A living trust is a legal contract or trust established during an individual’s lifetime in which a designated person, the trustee, is charged with managing that individual’s assets for the benefit of the ultimate beneficiary. A living trust is intended to facilitate the transfer of the trust creator’s or settlor’s assets while avoiding the frequently difficult and costly legal procedure of probate. A trustee is designated in living trust agreements as the person who has legal ownership of the assets and property that flow into the trust.
- While the grantor is still alive, a living trust appoints a trustee to manage assets for the beneficiary.
- Fiduciary trustees administer trusts in the best interests of the beneficiaries.
- Living trusts may be revocable or irrevocable.
How Do Living Trusts Work?
A trustee manages a living trust, who has a fiduciary obligation to administer the trust responsibly in the best interests of the trust’s beneficiary or beneficiaries specified by the trust settlor, also known as a grantor. When the settlor dies, the assets are distributed to the beneficiaries in accordance with the grantor’s desires as described in the trust agreement.
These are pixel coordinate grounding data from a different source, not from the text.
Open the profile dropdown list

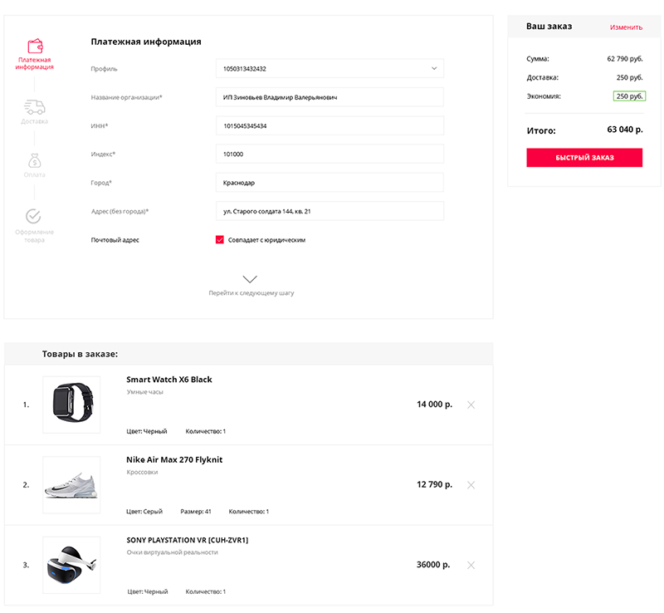coord(330,69)
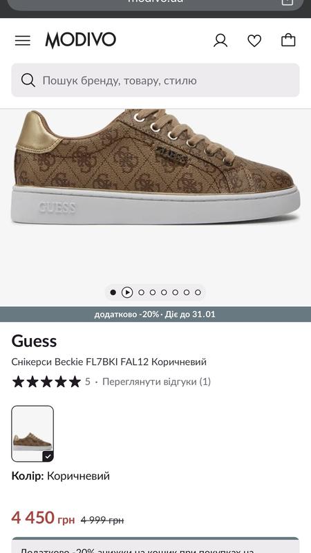The height and width of the screenshot is (553, 311).
Task: Open the hamburger menu
Action: (x=23, y=41)
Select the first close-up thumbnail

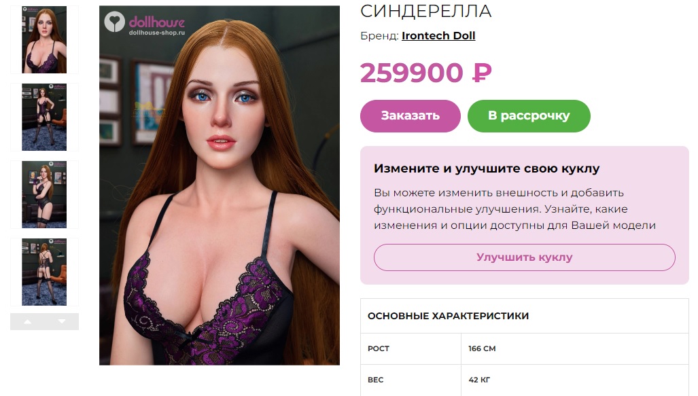click(x=44, y=39)
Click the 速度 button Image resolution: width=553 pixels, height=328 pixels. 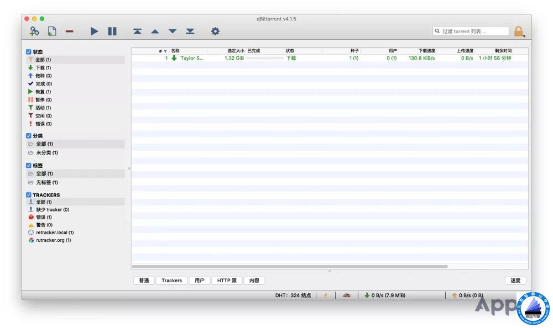click(515, 281)
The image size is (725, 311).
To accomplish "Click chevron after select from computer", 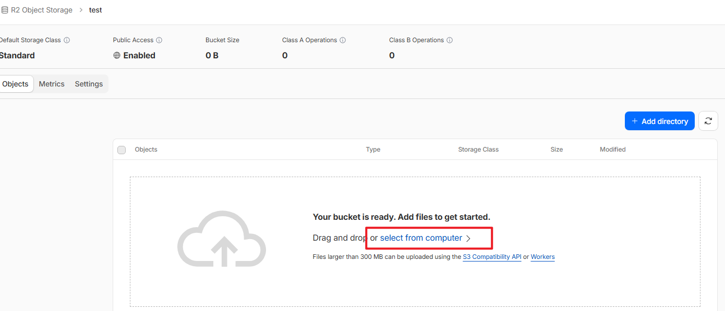I will click(x=468, y=238).
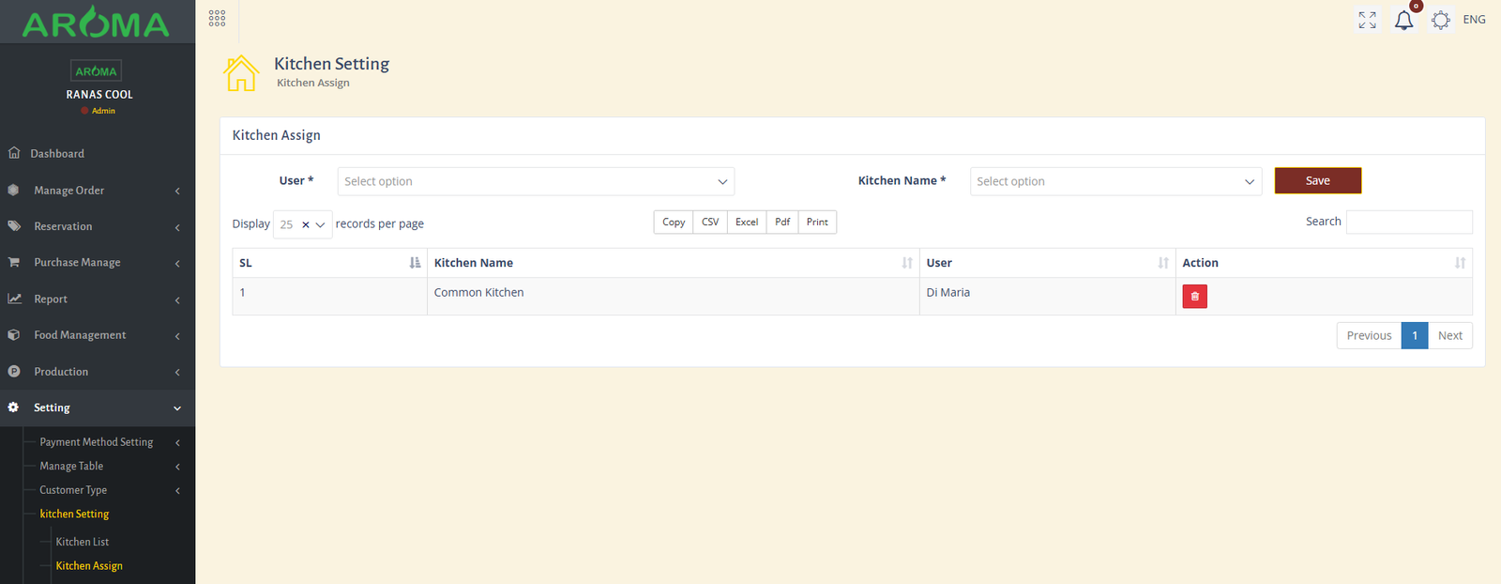Image resolution: width=1501 pixels, height=584 pixels.
Task: Click the apps grid icon in header
Action: 217,19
A living trust, unlike a will, is in force while the settlor is alive and does not have to go through the courts to reach its intended beneficiaries after the settlor dies or becomes incapacitated.1
Different Kinds of Living Trusts
Irrevocable or revocable living trusts are available. A living revocable trust allows the trust settlor to choose himself or herself as trustee and seize control of the trust’s assets. However, since the assets in the trust remain a part of the trust settlor’s estate, the person may still be liable for estate taxes if the estate is worth more than the estate tax exemption at the time of death. The trust settlor may also update or amend trust regulations at any moment. This implies that the trust settlor is free to modify the beneficiaries or cancel the trust entirely.
The settlor of an irrevocable living trust gives up some control powers over the trust. The trustee essentially becomes the legal owner, but the individual’s taxable estate is reduced. The specified beneficiaries are fixed once the trust agreement for an irrevocable living trust is formed, and the settlor has minimal ability to change that arrangement.
Asset Distribution in Living Trusts
A living trust may be designated as the beneficiary of certain assets that would ordinarily pass immediately to the specified beneficiary regardless of what is written in a will. Employer-sponsored retirement funds such as 401(K)s, individual retirement accounts (IRAs), life insurance policies, and specific bank accounts such as Payable on Death (POD) accounts are examples. Living trusts may include trust accounts established throughout the settlor’s lifetime rather than the following death as specified in a final will and testament.